This Indian Coal Field Has Been Burning Continuously for Over 100 Years

One of India’s largest coal reserves, the Jharia coalfield, situated in the Dhanbad district of Jharkhand, is the site of one of the longest-burning fires in the world. The area has been burning continuously for over 100 years.

Mining in the Jharia coalfields, which cover over 100 square miles, began in the late 1800s, under British rule. The first detected fire broke out in 1916, but by the 1980s over 70 blazes had sprouted up, and none of them could be contained, let alone extinguished. As they were often deep underground, they were left to smolder in the hope that they would eventually burn out on their own. Unfortunately, a new mining operation in 1973 smothered that hope.

Photo: TripoStories-AB/Wikimedia Commons

That year, Bharat Coking Coal Ltd (BCCL), a subsidiary of state-owned Coal India, started a large-scale opencast mining operation as a rapid and more cost-effective method of extraction. Local activist Ashok Agarwal explained to Al Jazeera that this was when the fires took hold, with catastrophic consequences.

“The idea was they’ll get quick coal and they’ll get cheap coal … but there was underground mining already done over here. So there were a lot of galleries – galleries are tunnels which these people make and they extract coal. So the ground of the galleries is always full of small pieces of coal, and that catches fire. When you went in for open-cast mining where already underground mining has been done, you opened up the face of the galleries and then there was free flow of air inside and now you’ve got a massive fire.”

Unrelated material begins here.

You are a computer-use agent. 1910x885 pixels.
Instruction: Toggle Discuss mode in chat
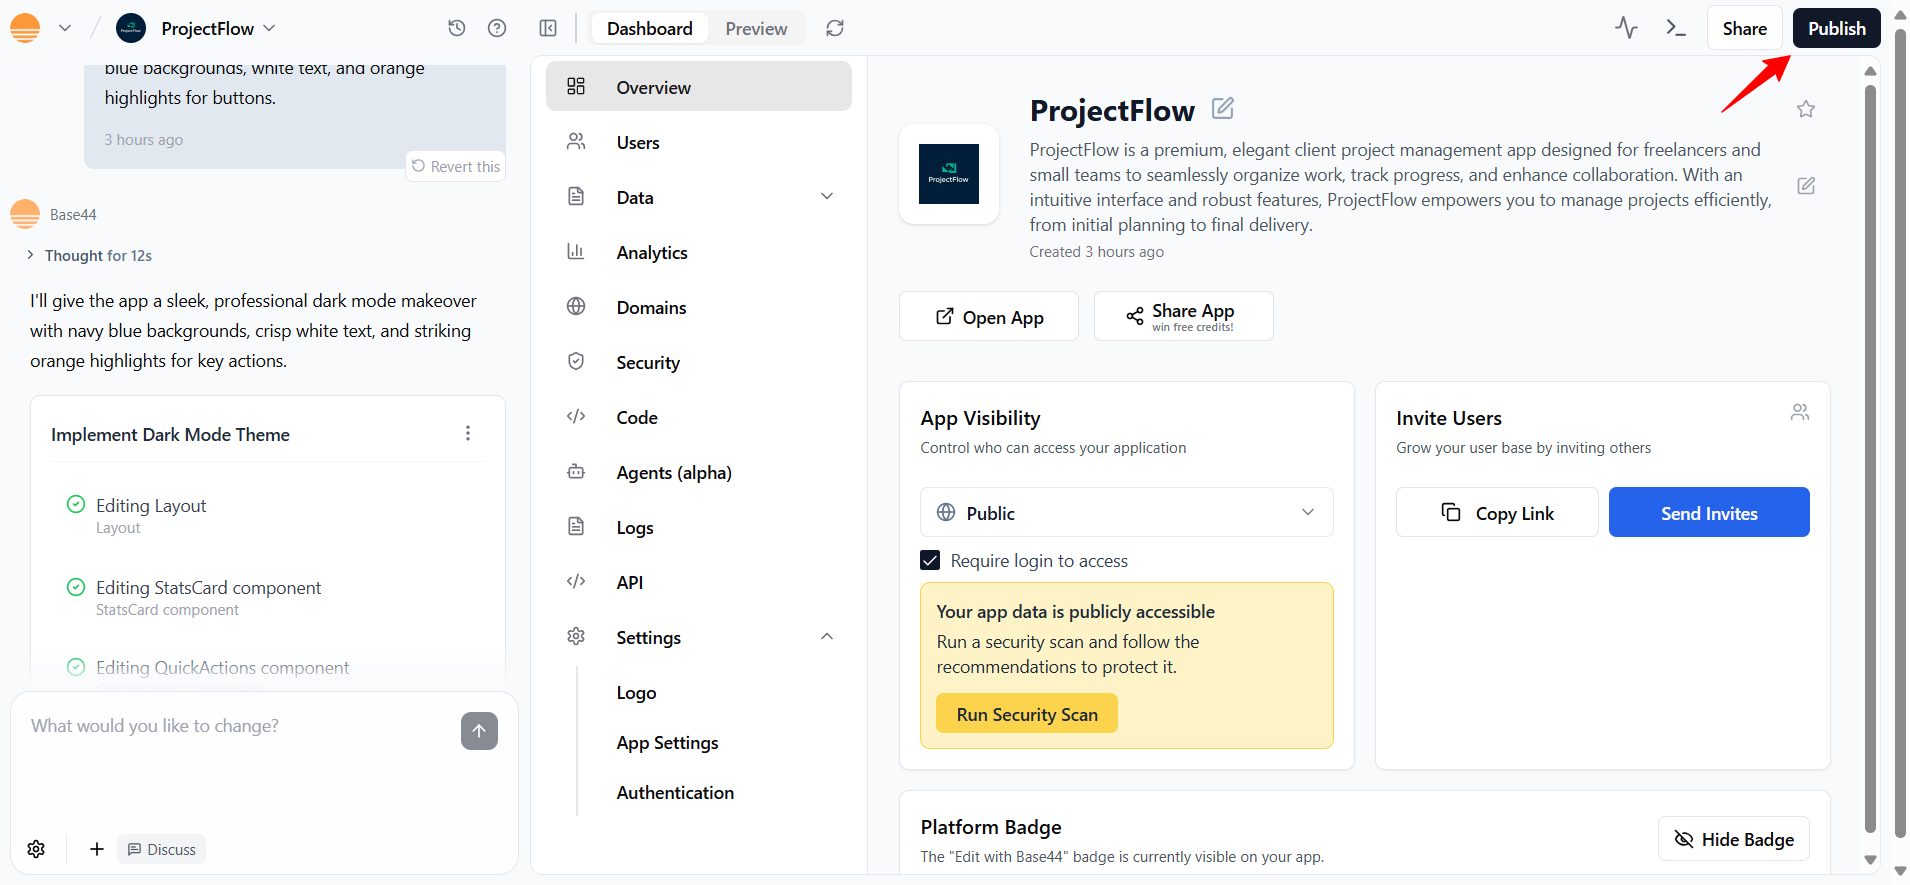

The flow of oxygen into the mining shafts fed the smoldering embers until they became massive flames, some recorded at 60 feet high. Many of the fire started as spontaneous combustion caused by the oxidization of minerals in the exposed coal, but they grew exponentially worse when surface mining operations exposed the embers to oxygen.

Photo: International Accountability Project/Flickr

Experts estimate that over 37 million tons of coal, worth billions of dollars, have been lost to the uncontrolled blazes, with a further 1.4 billion metric tons made inaccessible because of the fires. Despite this, and the woeful carbon emissions caused by the flames, India’s government reportedly intends to increase production in the area. Indian Prime Minister Narendra Modi has allegedly made moves toward putting out the fires, but only in the hope of expanding coal production.

Meanwhile, life for the residents of Bhulan Bararee, a nearby village, resembles that of a hellscape. “The ground is so hot at places, that walking even in shoes is near impossible. Almost everyone here is ill. Authorities ask the villagers to leave their homes and go. But most people fear loss of livelihood, and hence continue to stay,” Mohammad Nasim Ansari, a resident, told YourStory.

The burning coal releases toxic gasses and particles into the air, making it a hazard to breathe. The underground fires have also caused massive sinkholes that have claimed many lives over the years.


“Just imagine the emissions that are being produced by these fires,” Glenn Stracher, a professor emeritus of geology and physics at East Georgia State College, said to CNBC. “I have collected gas samples from different fires, and there are usually 40 to 50 hydrocarbon compounds, and many of them are toxic or carcinogenic. So this stuff is bad, really bad. There are for sure toxins or poisons in these fires, and they certainly exceed U.S. Environmental Protection Agency standards”

Unfortunately, the Jharia coal fire is only one of the thousands burning worldwide on every continent other than Antarctica. It is a costly and dangerous phenomenon affecting a fuel source that brought about the rapid economic development of the western world.


The emissions caused by these fires are almost impossible to calculate as the flames act erratically, sometimes calming down, sometimes suddenly intensifying. They can also be difficult to contain or extinguish, although some methods, such as pouring sand on the flames or injecting inert gas into the tunnels, can smother parts of the fires. These operations, however, are costly and have had little effect. Experts are skeptical that the fires can ever be fully extinguished as long as they have fuel to burn.